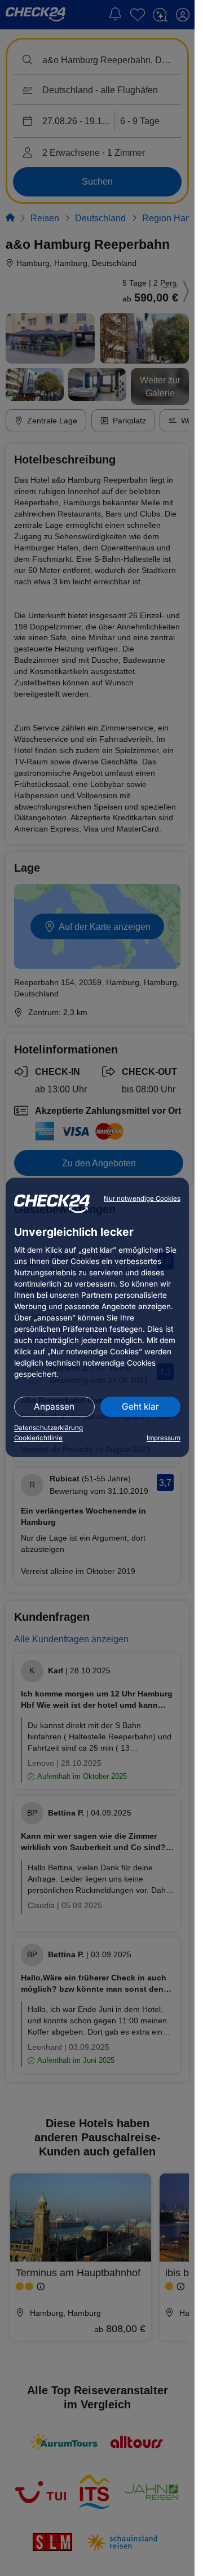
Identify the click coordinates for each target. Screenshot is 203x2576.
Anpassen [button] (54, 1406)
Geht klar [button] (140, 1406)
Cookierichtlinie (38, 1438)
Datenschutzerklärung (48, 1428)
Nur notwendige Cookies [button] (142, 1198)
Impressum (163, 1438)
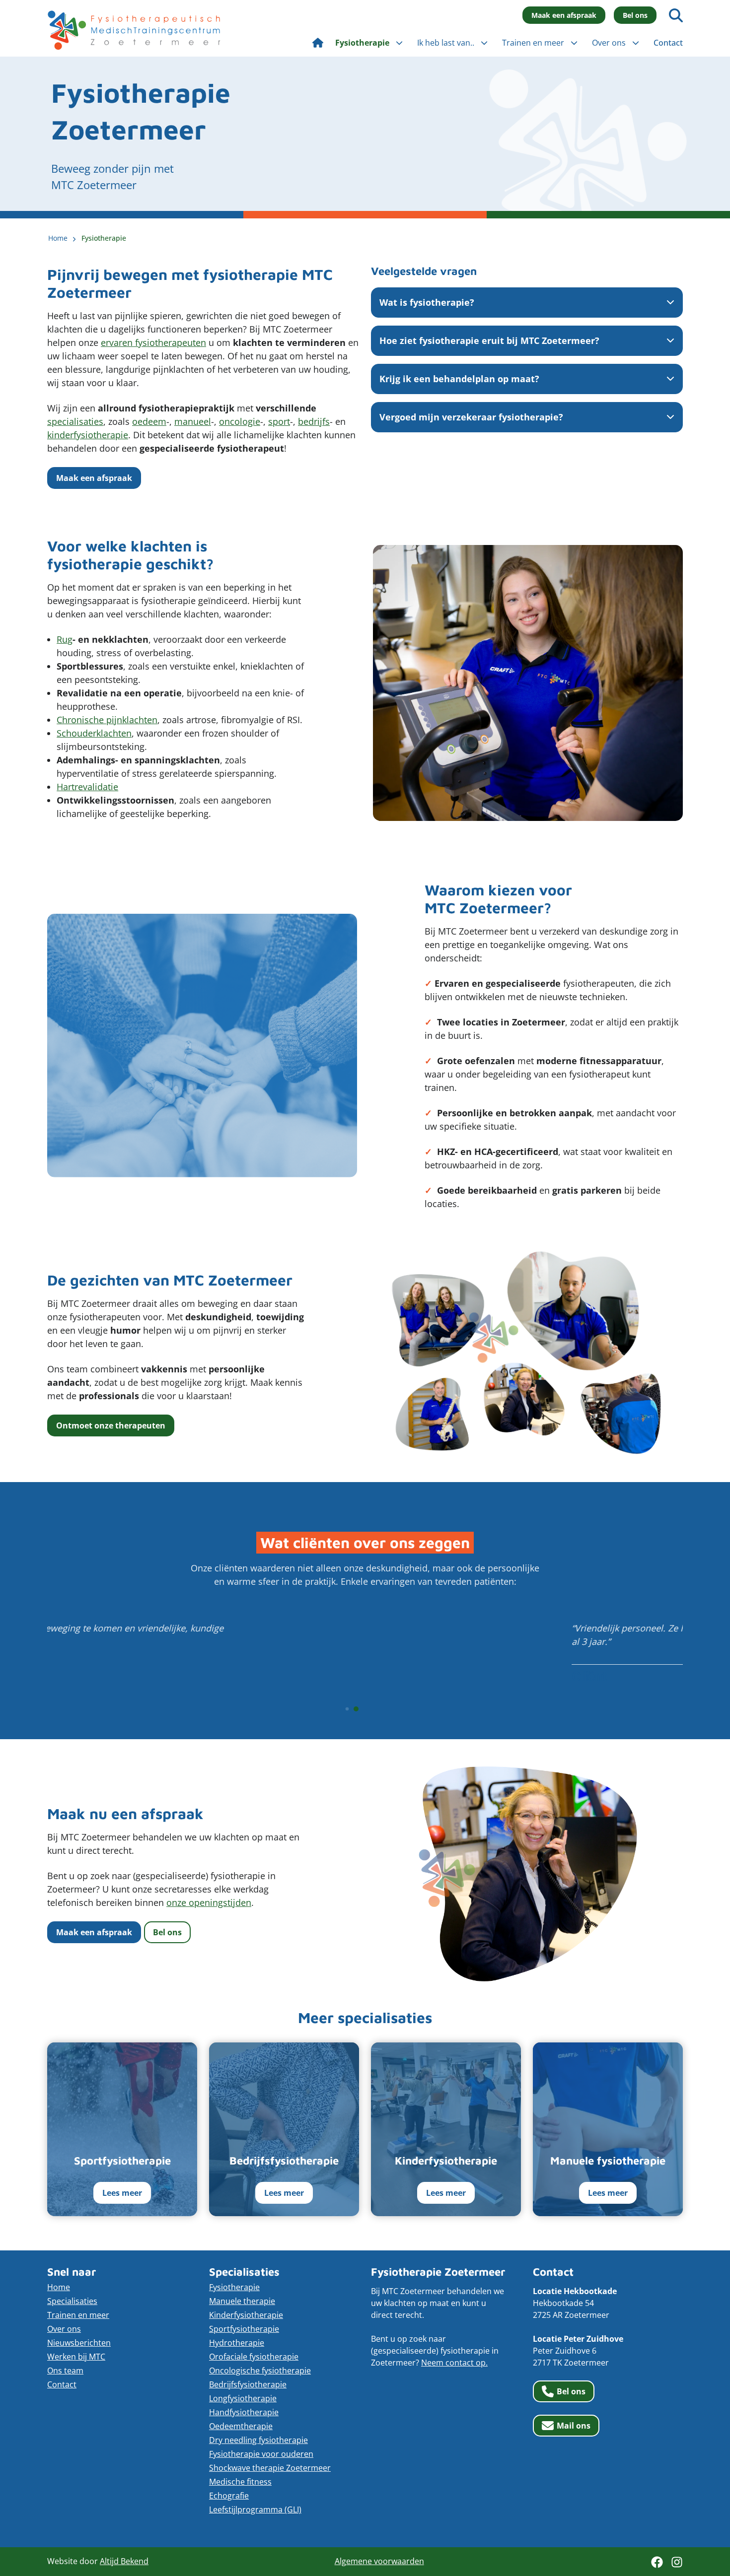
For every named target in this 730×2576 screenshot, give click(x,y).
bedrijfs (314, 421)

**Task instructions**
Output the entries exactly and keep every picture out of them.

**Answer to this task**
Identify the click coordinates for each target. Screenshot is 203x2576.
Anpassen [button] (54, 1406)
Geht klar [button] (140, 1406)
Cookierichtlinie (38, 1438)
Datenschutzerklärung (48, 1428)
Nur notwendige Cookies [button] (142, 1198)
Impressum (163, 1438)
For every named target in this 730×2576 screenshot, give click(x,y).
bedrijfs (314, 421)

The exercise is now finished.